● **EXCERPT**:
START
36.    Remittance of Funds into the Insolvency Services Account – Exit from Administration to Compulsory Liquidation

Insolvency Practitioner Compliance Unit (IPCU) recently had cause to consider the interaction of section 19(4) of the Insolvency Act 1986 with regulation 5(1) of the Insolvency Regulations 1994 in connection with the payment of funds into the ISA in the situation where a liquidation follows an administration. Practitioners will be aware that section 19(4) provides:

"His remuneration and any expenses properly incurred by him shall be charged on and paid out of any property of the company which is in his custody or under his control at that time [i.e. when he ceases to be the administrator] in priority to any security to which section 15(1) then applies."

IPCU became aware of a case where the former administrator of the company was appointed liquidator by the court following a winding up order but did not remit the funds under his control in a bank account into the ISA. When contacted, the insolvency practitioner indicated that he has sought legal advice on his position following the discharge of the Administration Order, and how to meet the liabilities which remained unpaid from the administration, including his remuneration and expenses. The advice was about the interaction of section 19 of the Insolvency Act 1986 and regulation 5 of the Insolvency Regulations 1994, and concluded that there was no obligation to bank with the ISA those funds, falling within section 19.

After considering the matter, the Service takes the view that the property of the company in the hands of this insolvency practitioner at the time of his discharge as Administrator was indeed subject to a charge under section 19 (4) in respect of his outstanding remuneration and expenses. The effect of such a charge was considered in the case of Re Sheridan Securities Limited (1986) 4BBC 200 by Mervyn Davies J who stated that:

"The company’s assets, at the time when the administrator vacates office, stand charged with his remuneration and expenses. When winding up ensues the assets remain so charged in the hands of the official receiver. They will then take priority over other claims in the winding up save that they are postponed to debts secured by fixed charges and to the sums mentioned in section 19 (5)."
END
● **DATA PROVIDED**:
START
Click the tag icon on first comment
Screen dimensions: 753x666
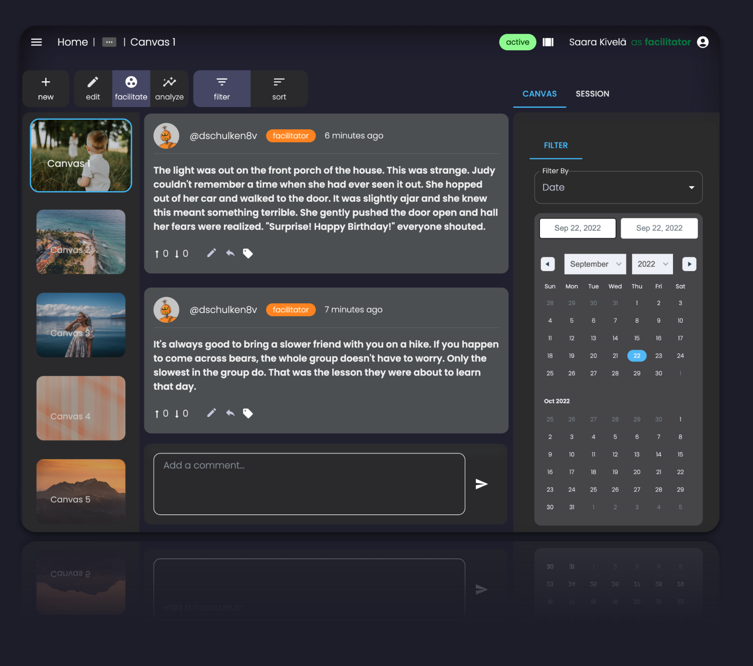(x=248, y=253)
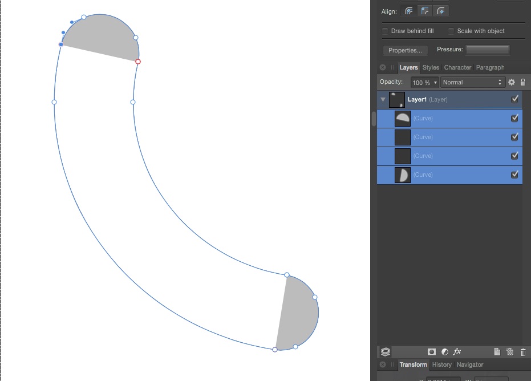Image resolution: width=531 pixels, height=381 pixels.
Task: Enable Scale with object checkbox
Action: coord(452,31)
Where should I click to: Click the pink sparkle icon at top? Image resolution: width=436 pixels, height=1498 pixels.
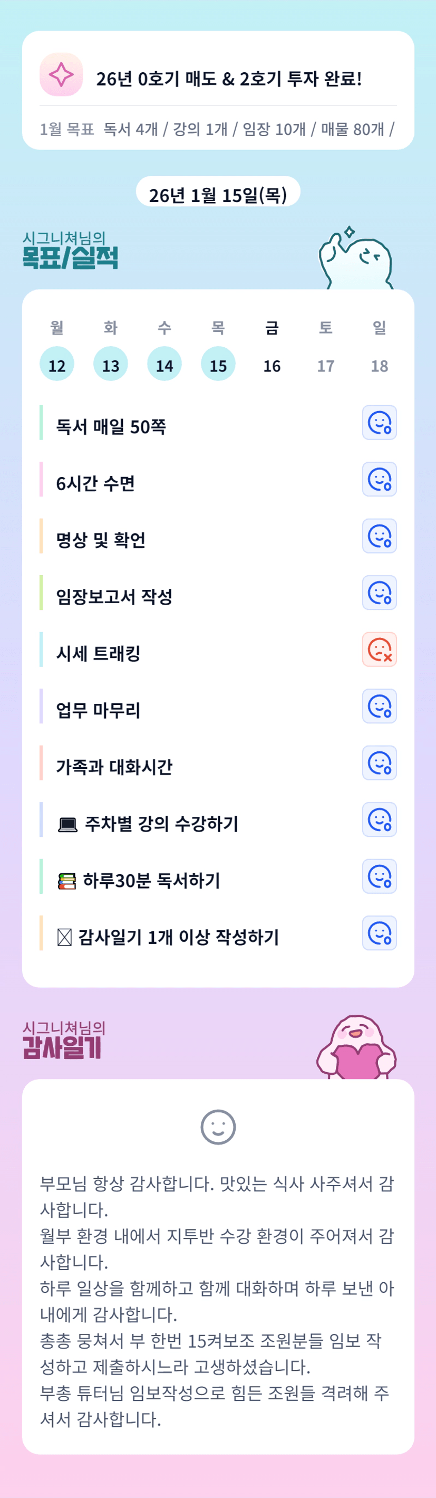[61, 74]
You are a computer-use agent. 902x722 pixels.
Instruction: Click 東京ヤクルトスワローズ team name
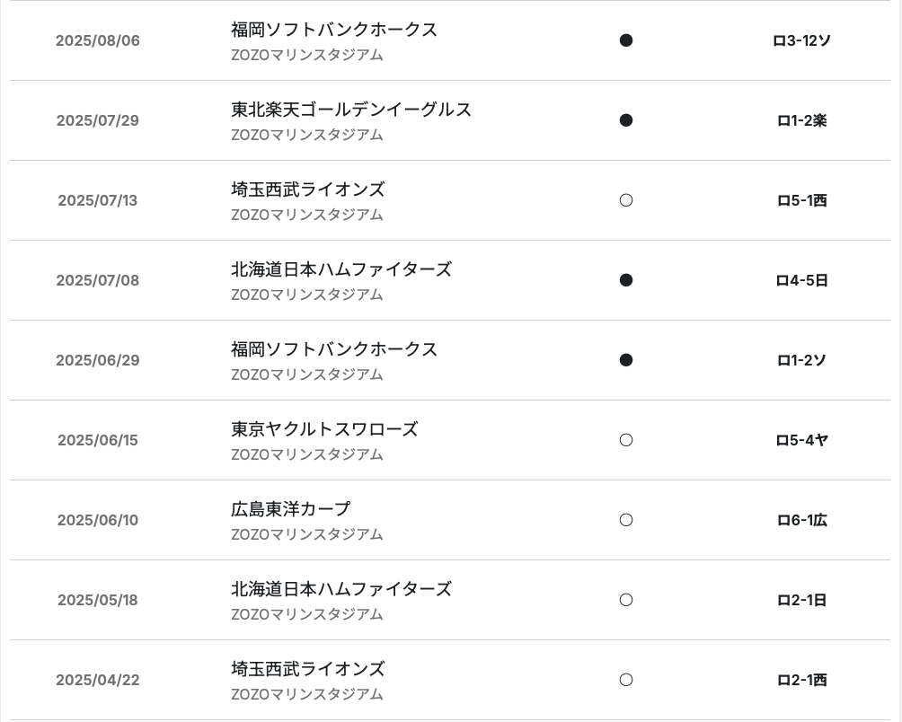coord(324,429)
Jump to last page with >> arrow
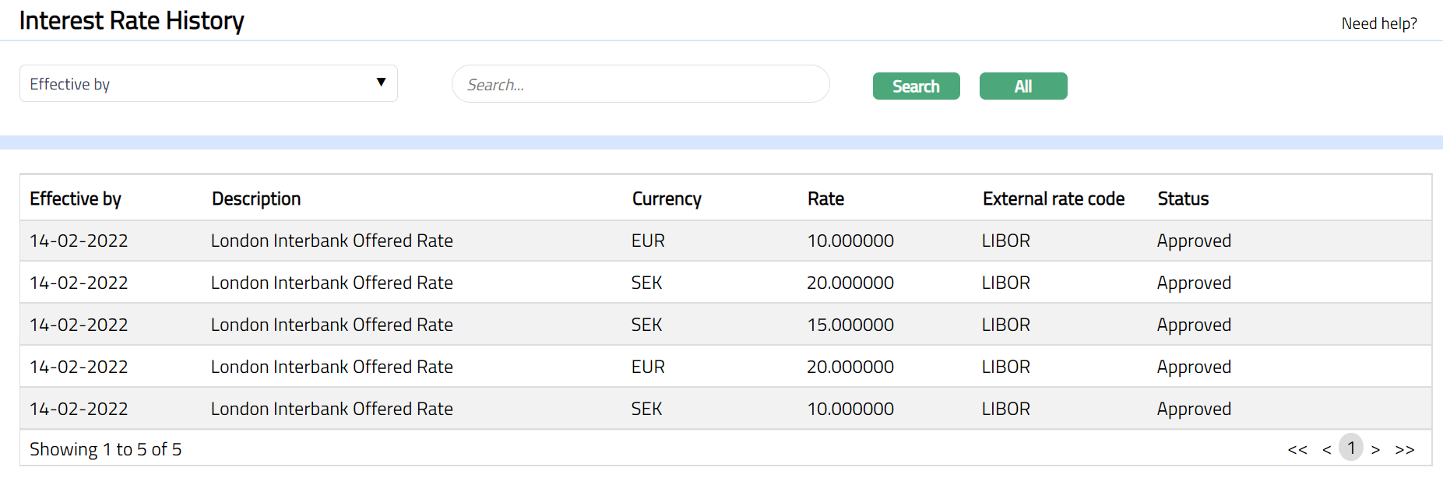Image resolution: width=1443 pixels, height=478 pixels. [x=1404, y=449]
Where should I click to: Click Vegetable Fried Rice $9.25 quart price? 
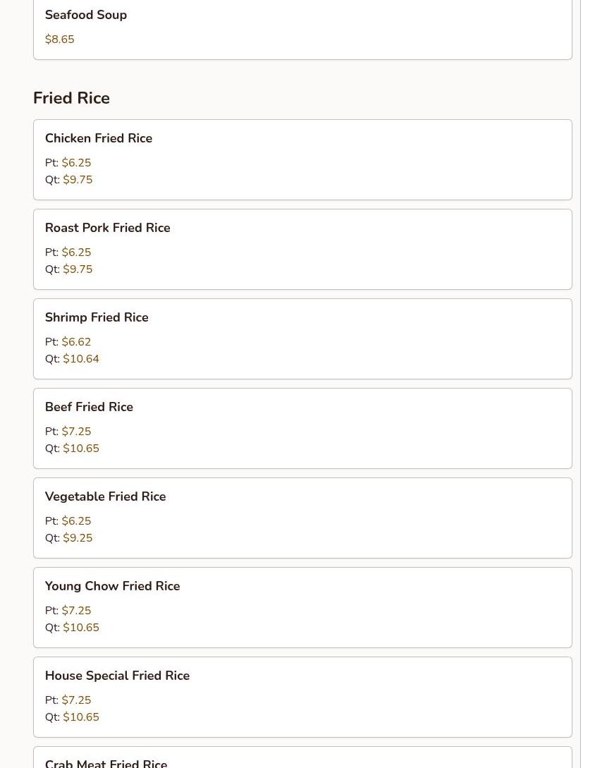click(x=78, y=538)
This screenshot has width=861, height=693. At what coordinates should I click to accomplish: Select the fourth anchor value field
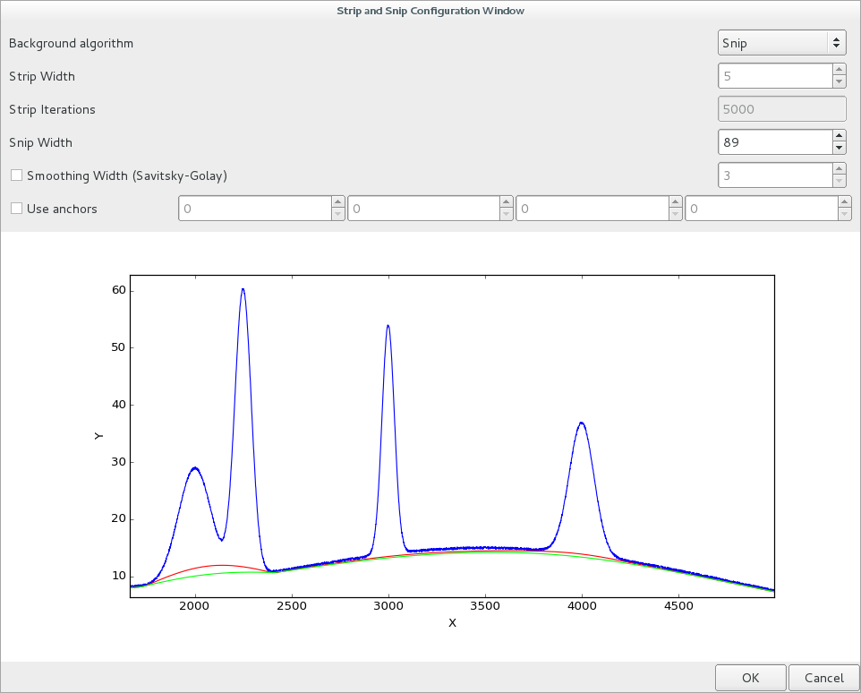759,209
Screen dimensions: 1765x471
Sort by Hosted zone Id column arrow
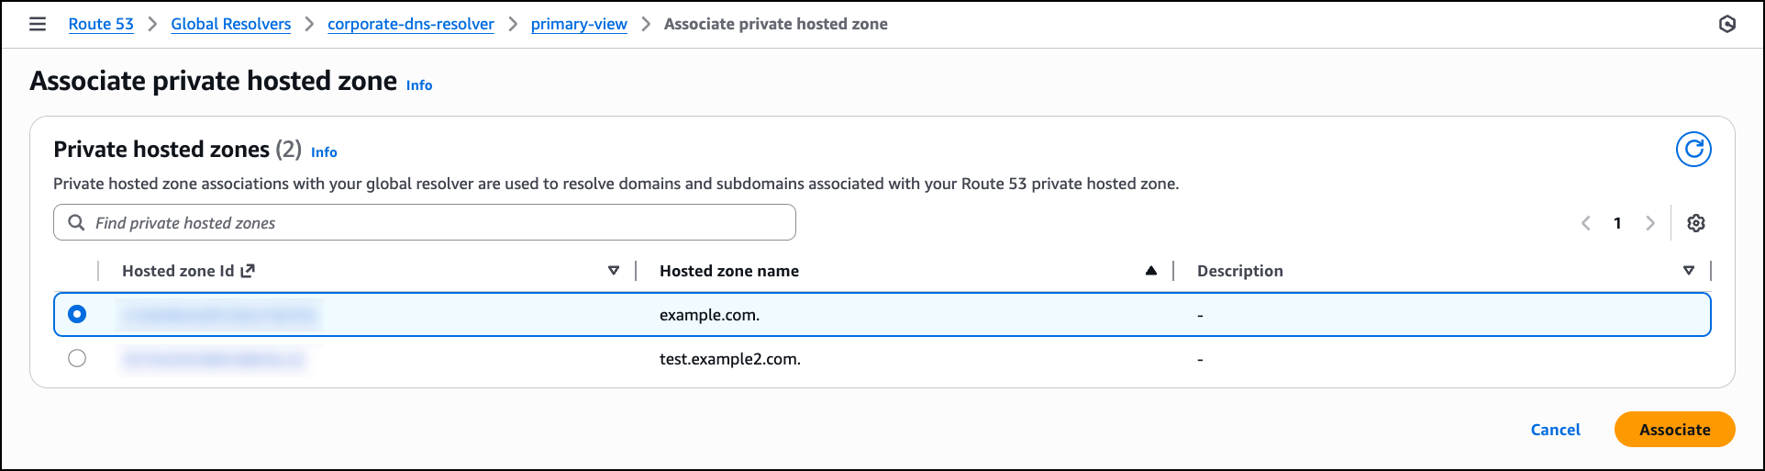pos(614,271)
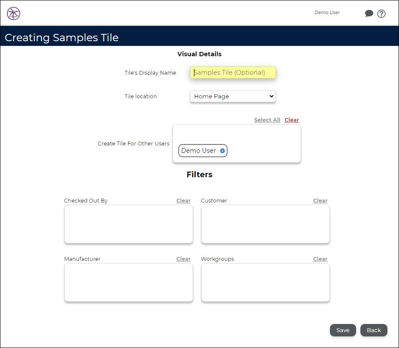Image resolution: width=399 pixels, height=348 pixels.
Task: Open the Tile location dropdown
Action: point(233,96)
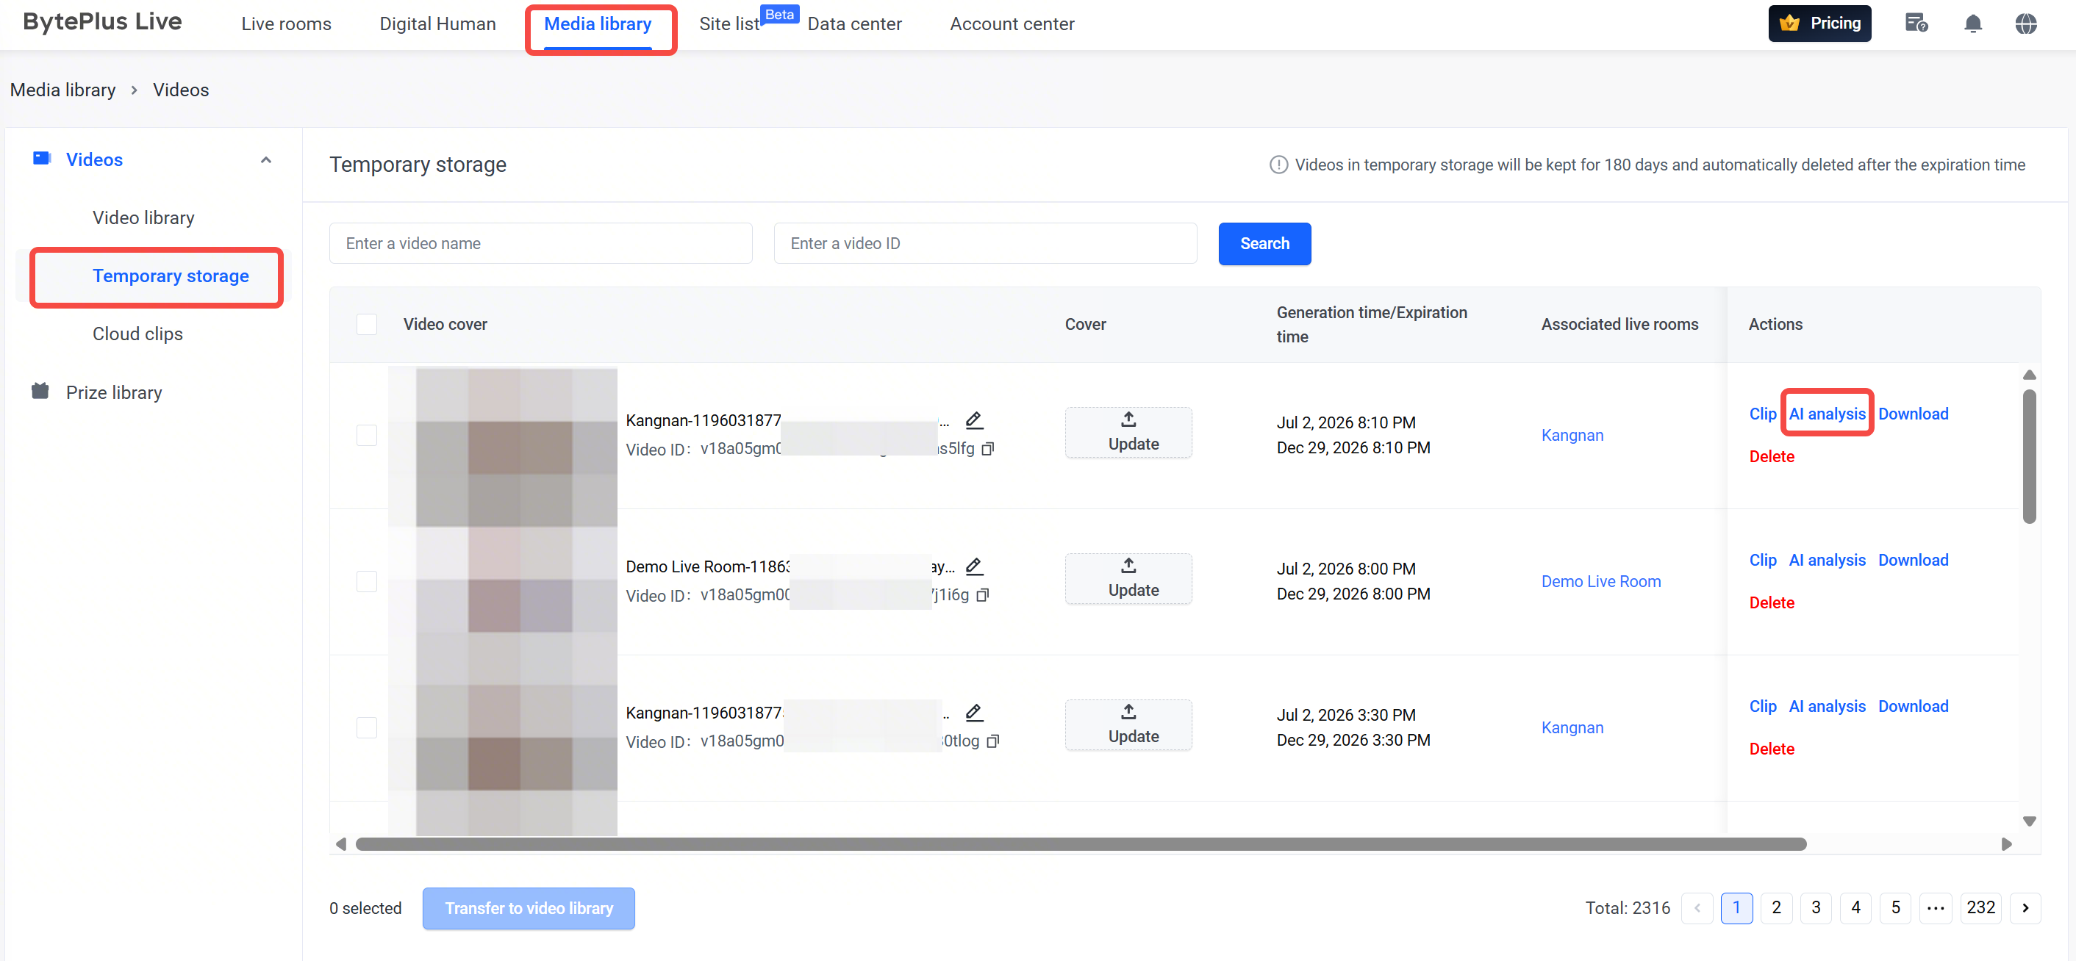Open the Demo Live Room associated room link

coord(1600,582)
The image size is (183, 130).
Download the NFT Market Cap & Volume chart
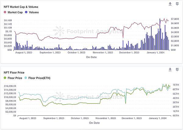pos(170,4)
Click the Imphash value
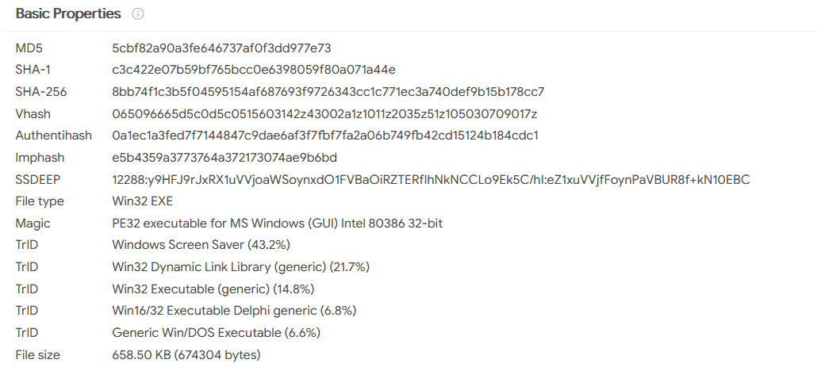 tap(224, 158)
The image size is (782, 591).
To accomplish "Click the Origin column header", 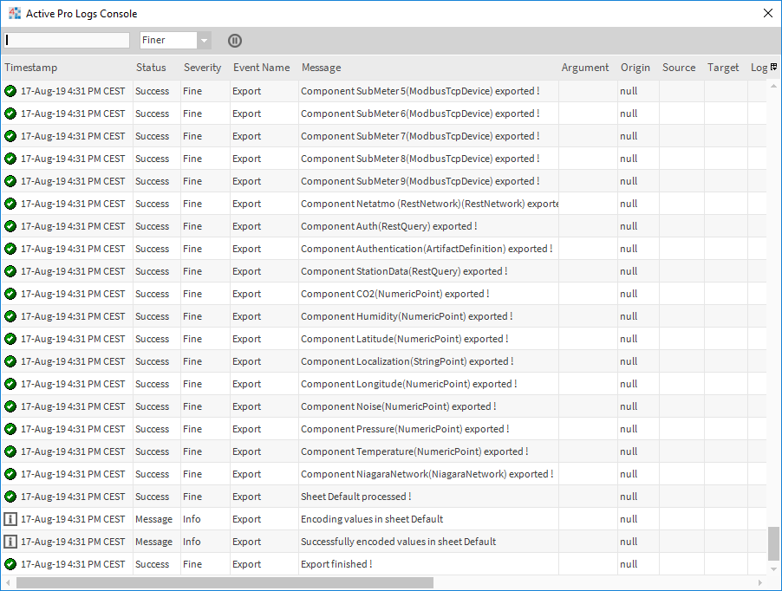I will [x=635, y=68].
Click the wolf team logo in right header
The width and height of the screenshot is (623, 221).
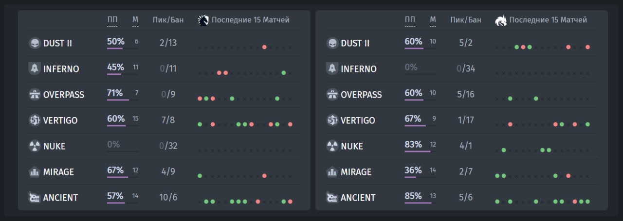point(501,20)
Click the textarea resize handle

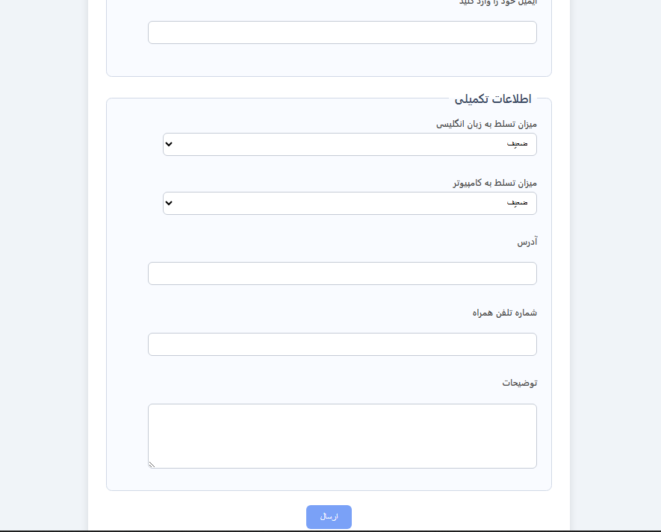[x=152, y=464]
END
● **TO DO**:
A: Decide whether each statement below agrees with the excerpt on remitting funds into the Insolvency Services Account. For each, answer yes or no and quote the words of the excerpt that decide it.
(i) The former administrator paid the funds under his control into the ISA.
(ii) The Service holds that the company's property held by the practitioner at his discharge as Administrator was subject to a charge under section 19(4).
(iii) The effect of such a charge was considered in Re Sheridan Securities Limited by Mervyn Davies J.
B: Copy the lines of the entries word for word, starting at the first line of the entries and ending at the line that contains "Action: coord(452,31)". Leave out the pictures.

● **SOLUTIONS BY TASK**:
A:
(i) No: "did not remit the funds under his control in a bank account into the ISA"
(ii) Yes: "was indeed subject to a charge under section 19 (4) in respect of his outstanding remuneration and expenses"
(iii) Yes: "The effect of such a charge was considered in the case of Re Sheridan Securities Limited (1986) 4BBC 200 by Mervyn Davies J"

B:
Click the tag icon on first comment
Screen dimensions: 753x666
(x=248, y=253)
Image resolution: width=531 pixels, height=381 pixels.
Task: Enable Scale with object checkbox
Action: coord(452,31)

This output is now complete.